Section 43 provides that the courts, on proof or probable cause, can arrest any person involved in a company if it believes he or she may leave the country and evade payments that are due. This is a welcome development and will ensure that highwaymen will not run off to the south of France, Spain or the Canaries, which has happened in the past. We have experienced this in my county within the beef and insurance industries and with investment brokers. I hope this power is used extensively where that threat exists. It is crucial for small companies that may have liabilities because they could go to the wall if such highwaymen left the country. Companies and individuals will be protected.

Section 44 provides that the creditors' nominee for liquidation shall be selected on the basis of the majority in value only of creditors as opposed to the majority in number, which is currently the case. This amendment is necessary because of abuse of the system. The section needs to be reformed but it is also important that the rights of small creditors are protected within it because they have more to lose in terms of liquidation. It is likely that large creditors can draw on greater resources. Smaller creditors may be much more reliant on particular customers and ensuring they get something from the liquidation.

Section 57 introduces the concept of an annual return date. The reason behind this is that the Registrar of Companies will know when annual returns will be made. At present the return date is within 60 days of the company's annual general meeting but because the registrar is unaware of the date of a company's annual general meeting he or she cannot count the 60 days to ascertain when the returns should be made. Would it be simpler to ensure that companies should inform the registrar of the date of the annual general meeting? It would be easy to count the 60 days rather than introducing this section. Will the Tánaiste comment on that?

Section 71 provides that auditors must give notice of major breaches of company law, but it would be useful if we could define what exactly is meant by the term "major breaches". Some 278 different regulations can be broken under the Companies Acts and one cannot expect an auditor to be aware of all of them. There must be an element of reality in this matter and I would like the Minister to clarify that point.

The Bill is welcome as it strengthens the powers of enforcement of company law. It is important to ensure that we get greater compliance but there is a serious question mark over what will happen once the directorate is established because the Bill is weak on funding.
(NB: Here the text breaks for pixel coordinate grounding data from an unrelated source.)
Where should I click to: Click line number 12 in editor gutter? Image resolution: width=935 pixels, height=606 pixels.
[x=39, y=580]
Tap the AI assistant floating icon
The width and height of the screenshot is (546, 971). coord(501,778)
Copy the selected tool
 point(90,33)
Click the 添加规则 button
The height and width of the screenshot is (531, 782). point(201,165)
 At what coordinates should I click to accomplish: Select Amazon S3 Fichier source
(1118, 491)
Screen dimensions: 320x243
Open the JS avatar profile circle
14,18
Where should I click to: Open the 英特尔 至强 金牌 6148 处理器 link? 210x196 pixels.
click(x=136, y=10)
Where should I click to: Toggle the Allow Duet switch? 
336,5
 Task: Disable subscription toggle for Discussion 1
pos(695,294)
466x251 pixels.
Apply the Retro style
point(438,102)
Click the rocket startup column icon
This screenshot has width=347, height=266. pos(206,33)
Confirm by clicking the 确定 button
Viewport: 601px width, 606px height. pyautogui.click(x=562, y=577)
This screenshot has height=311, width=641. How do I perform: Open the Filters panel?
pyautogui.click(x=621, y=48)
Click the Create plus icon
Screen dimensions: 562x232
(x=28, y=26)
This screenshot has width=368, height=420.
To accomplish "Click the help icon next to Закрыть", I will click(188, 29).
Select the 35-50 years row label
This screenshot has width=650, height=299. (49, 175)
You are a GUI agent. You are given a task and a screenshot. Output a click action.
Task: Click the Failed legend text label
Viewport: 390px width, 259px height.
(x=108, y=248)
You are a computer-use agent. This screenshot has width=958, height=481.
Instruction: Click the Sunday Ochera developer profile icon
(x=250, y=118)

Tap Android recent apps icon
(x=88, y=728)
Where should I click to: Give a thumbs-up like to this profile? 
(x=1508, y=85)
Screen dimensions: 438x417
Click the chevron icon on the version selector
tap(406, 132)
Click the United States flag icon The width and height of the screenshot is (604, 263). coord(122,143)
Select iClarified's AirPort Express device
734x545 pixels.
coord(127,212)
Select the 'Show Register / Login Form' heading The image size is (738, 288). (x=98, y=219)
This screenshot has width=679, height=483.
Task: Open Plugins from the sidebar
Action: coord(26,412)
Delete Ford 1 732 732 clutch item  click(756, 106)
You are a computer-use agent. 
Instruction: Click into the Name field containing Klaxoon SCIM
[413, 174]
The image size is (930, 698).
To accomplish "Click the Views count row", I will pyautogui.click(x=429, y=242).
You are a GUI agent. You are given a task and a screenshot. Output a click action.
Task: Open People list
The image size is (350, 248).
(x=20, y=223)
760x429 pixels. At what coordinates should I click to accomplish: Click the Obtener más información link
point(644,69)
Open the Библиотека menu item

The Registrar of Companies has a current budget in excess of £4 million but even with a staff of 120, cases have not been taken in the past because of a lack of resources. The new directorate will have a budget of £3 million with a staff of only 30. The Competition Authority has a staff of 29 but finds that it cannot fill vacancies which account for one third of staff positions at present. The authority cannot function because it is missing five out of seven economist posts and three out of five legal advisers. What will be so different about the directorate of corporate enforcement? We can spend all day talking about the need for enforcement because compliance is not taking place, but unless this body is given sufficient funding, proper resources and teeth, it will not be able to implement this legislation. The Minister should reply to this debate providing concrete proposals on funding for the directorate, as well as for the Registrar of Companies and the Competition Authority, which have been starved of resources to date. I commend the Bill to the House.

I also welcome the Bill which is important legislation and long overdue. Going back over the years, reform of company law has not been at the top of the political agenda, perhaps because there is not much political dividend to be gained from it. Company law is regarded by many as a somewhat arcane and complex area which has not kept pace with other practices we have seen in recent years.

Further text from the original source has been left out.